Best Buy Earnings Good News for Retailers

Big news of the past week from a corporate perspective was the terrific earnings report produced by Best Buy (BBY). As owners of the great SPDR Retail (XRT) fund, this is important because Best Buy is a major component and a bellwether for the rest of the industry.

Those of you who only started investing in the last five to ten years may not realize that there was a time when a BBY earnings report was a big deal. That time was from 1997 to 2000, when the innovative Minneapolis-based retailer soared 36x in a scorching ascent that seemed to persist virtually every day. It was the very definition of a growth and momentum stock, the likes of which we have rarely seen in the past decade.

BBY itself has spent the past decade consolidating from those prior glory days, as the future that was envisaged for it turned out to be very good but no earthly company could fulfill those expectations. Its experience, as shown in the chart above, illustrate why it is so important to buy growth stocks on the way up from very low levels if you want to make a killing because the long-term aftermath of those big moves rarely captures the old excitement. 

Still a company like BBY continues to demand attention as its management continues to innovate like crazy. They have been at the forefront of a new concept in the five-day/40-hour work week, called “results-only work environment,” or ROWE, which throws away the old rules that equate office presence with productivity. The aim was to improve employees’ work/life balance by judging them on performance rather than hours spent in a cubicle.

Well it seems to be working, though having a sweet new lineup of gadgets to sell to a suddenly less frugal public isn’t hurting either. BBY reported fiscal fourth quarter earnings per share of $1.82 vs. consensus estimate of $1.79. The beat was largely driven by international sales (benefiting from the weaker U.S. dollar). And the company also lifted guidance for next year to $3.60 per share from $3.45, which implies year over year growth of 9.5% to 14.3%.

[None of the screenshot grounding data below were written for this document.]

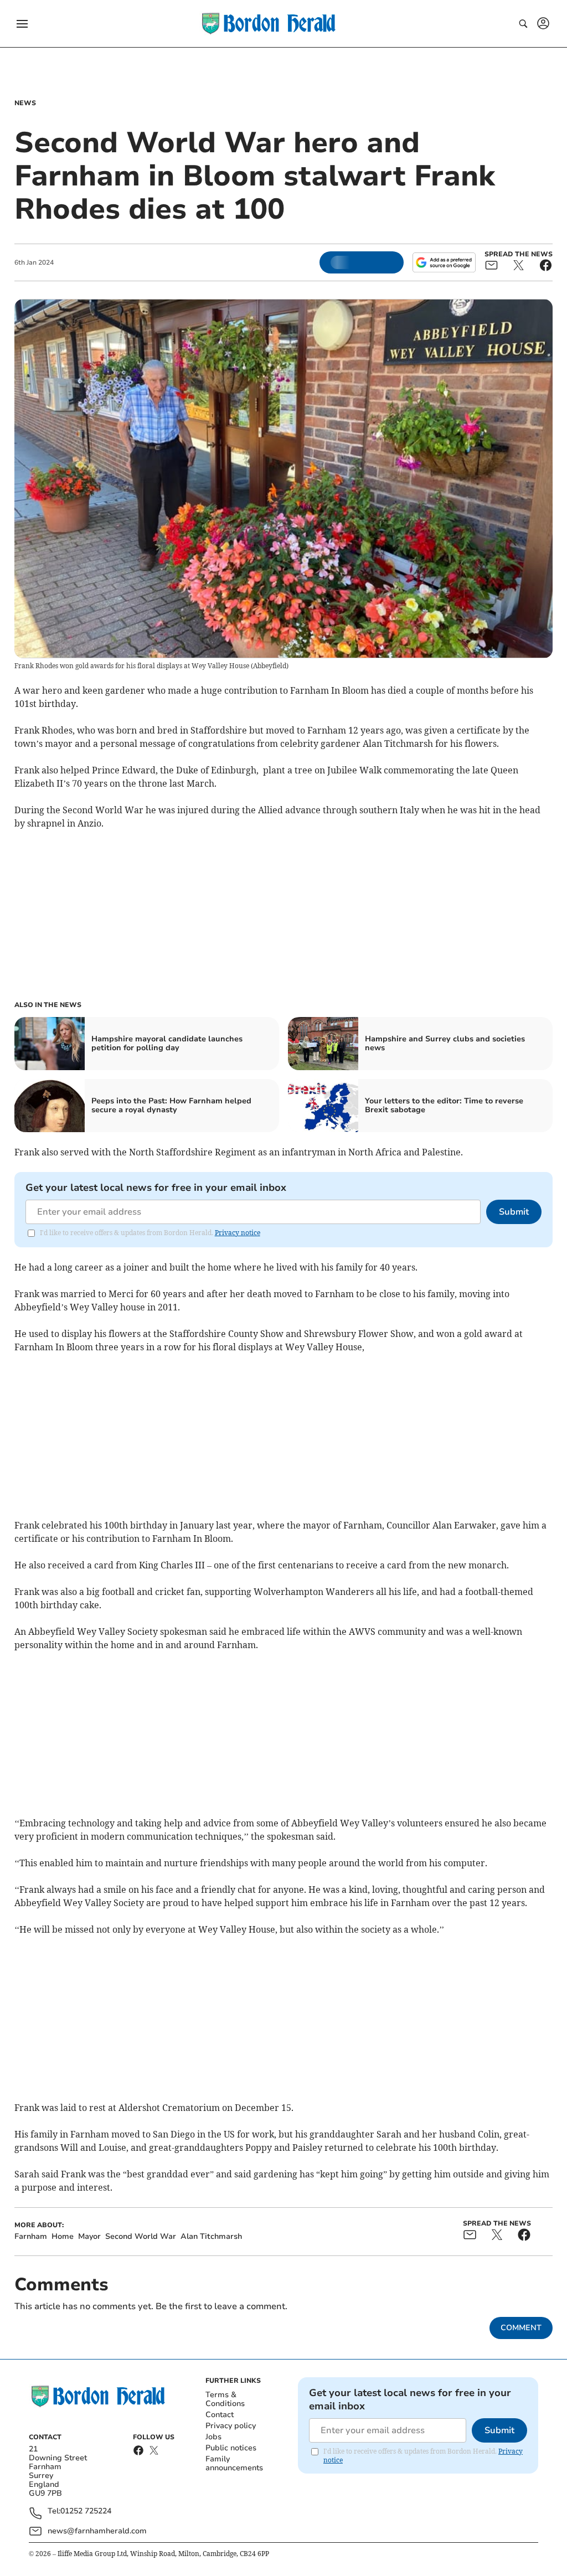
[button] (22, 24)
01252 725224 (85, 2511)
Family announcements (234, 2463)
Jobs (213, 2437)
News (25, 103)
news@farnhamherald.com (97, 2531)
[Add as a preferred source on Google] (444, 262)
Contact (219, 2414)
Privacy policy (230, 2425)
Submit (514, 1212)
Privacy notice (237, 1232)
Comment (521, 2327)
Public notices (230, 2448)
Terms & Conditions (225, 2399)
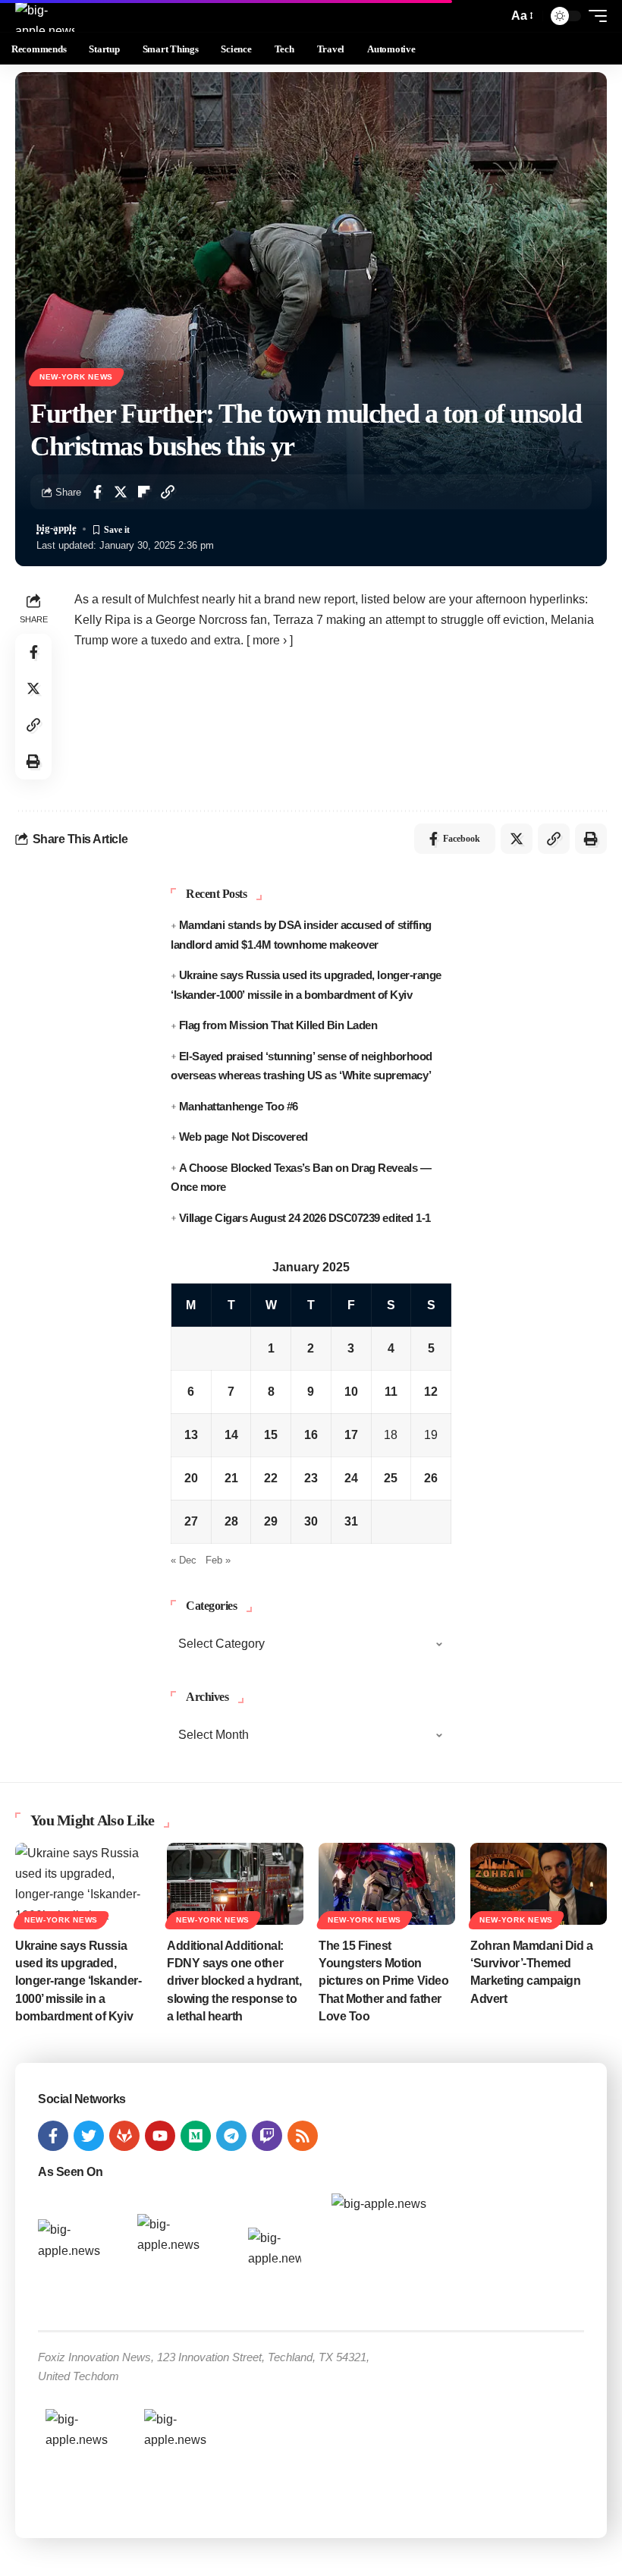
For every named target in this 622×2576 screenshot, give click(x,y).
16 (311, 1434)
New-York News (76, 377)
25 (390, 1478)
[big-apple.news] (44, 16)
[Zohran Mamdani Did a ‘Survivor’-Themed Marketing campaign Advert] (538, 1884)
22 (271, 1478)
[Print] (33, 761)
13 (191, 1434)
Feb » (218, 1560)
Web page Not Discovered (243, 1136)
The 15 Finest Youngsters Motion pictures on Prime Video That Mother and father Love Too (383, 1981)
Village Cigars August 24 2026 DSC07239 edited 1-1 (305, 1217)
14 (231, 1434)
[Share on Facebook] (97, 492)
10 (351, 1391)
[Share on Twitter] (120, 492)
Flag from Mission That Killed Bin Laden (278, 1025)
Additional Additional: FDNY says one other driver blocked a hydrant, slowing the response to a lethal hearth (234, 1981)
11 (391, 1391)
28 (231, 1521)
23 (311, 1478)
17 (351, 1434)
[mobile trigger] (594, 16)
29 (271, 1521)
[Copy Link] (167, 492)
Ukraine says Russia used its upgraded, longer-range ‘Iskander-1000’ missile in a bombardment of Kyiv (78, 1981)
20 (191, 1478)
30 (311, 1521)
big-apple (56, 528)
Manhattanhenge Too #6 (238, 1106)
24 (351, 1478)
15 (271, 1434)
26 (431, 1478)
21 (231, 1478)
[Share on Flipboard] (144, 492)
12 (431, 1391)
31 (351, 1521)
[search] (492, 16)
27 (191, 1521)
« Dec (183, 1560)
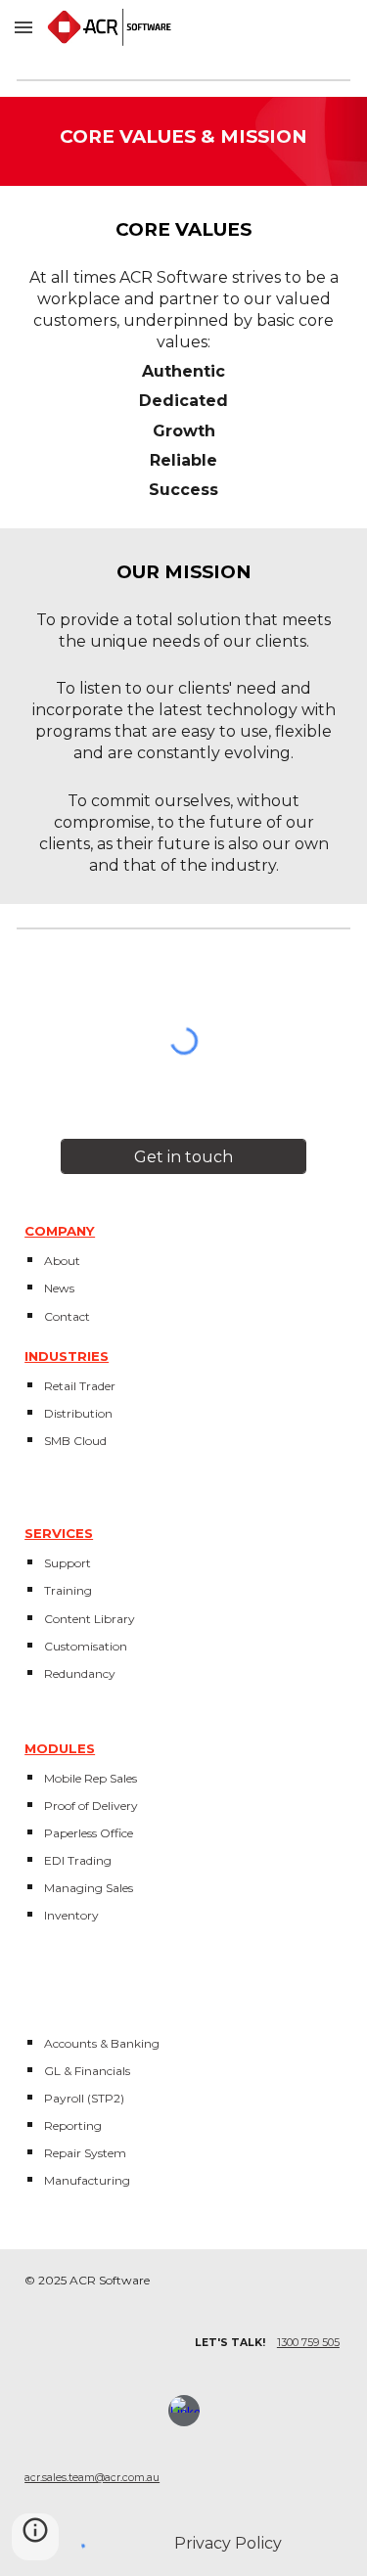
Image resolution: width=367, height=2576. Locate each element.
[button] (23, 27)
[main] (183, 141)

Management told analysts that they expect to obtain the improvements in the next year by boosting gross margins — and they expect to do that by selling higher-margin content and services bundled with the hardware. For instance, they’ll embed mobile broadband service in netbooks, and sell high-definition content packages with their high-definition TVs. This is what is known in industry as “making the basket more interesting” — not just selling the PC or TV in the sales cart, but enhancing the sale by also vending stuff to see and do with a long-term contract. 

Rochdale Securities analyst Jaison Blair was telling clients he expects free cash flow to rise to well over $1 billion a year, which means the company can engage in shareholder-friendly activities like share repurchases that could reduce outstanding by as much as 8%. That would be fantastic, and is a very clever way to boost the share of your stock without burdening holders with new tax burdens.

Blair said his takeaway from the call was that investors’ expectations for BBY are too low, and that as the consumer spending cycle strengthens investors will put increasing value on the power of the BBY franchise. In other words, as fears about consumption fade, BBY will increasingly be able to up-sell its customers to higher-margin services, accessories and price points — especially as larger, flat-panel TVs are about to make a new leap into 3D and other enhancements.

All told, BBY is a great example of why retail is a bit of a bargain now despite its recent advance. The sector is still misunderstood and the focus of low expectations, and that means it’s cheap and has the potential to provide upside surprise. Within that universe, BBY is one of the cheapest, trading at 12x its fiscal 2011 range at a time when peers like Home Depot (HD) and Staples (SPLS) are trading at more like 17x forward earnings. It’s never going to rocket like it did in the late 1990s, but it could certainly double in three to four years with a combination of earnings growth and PE expansion.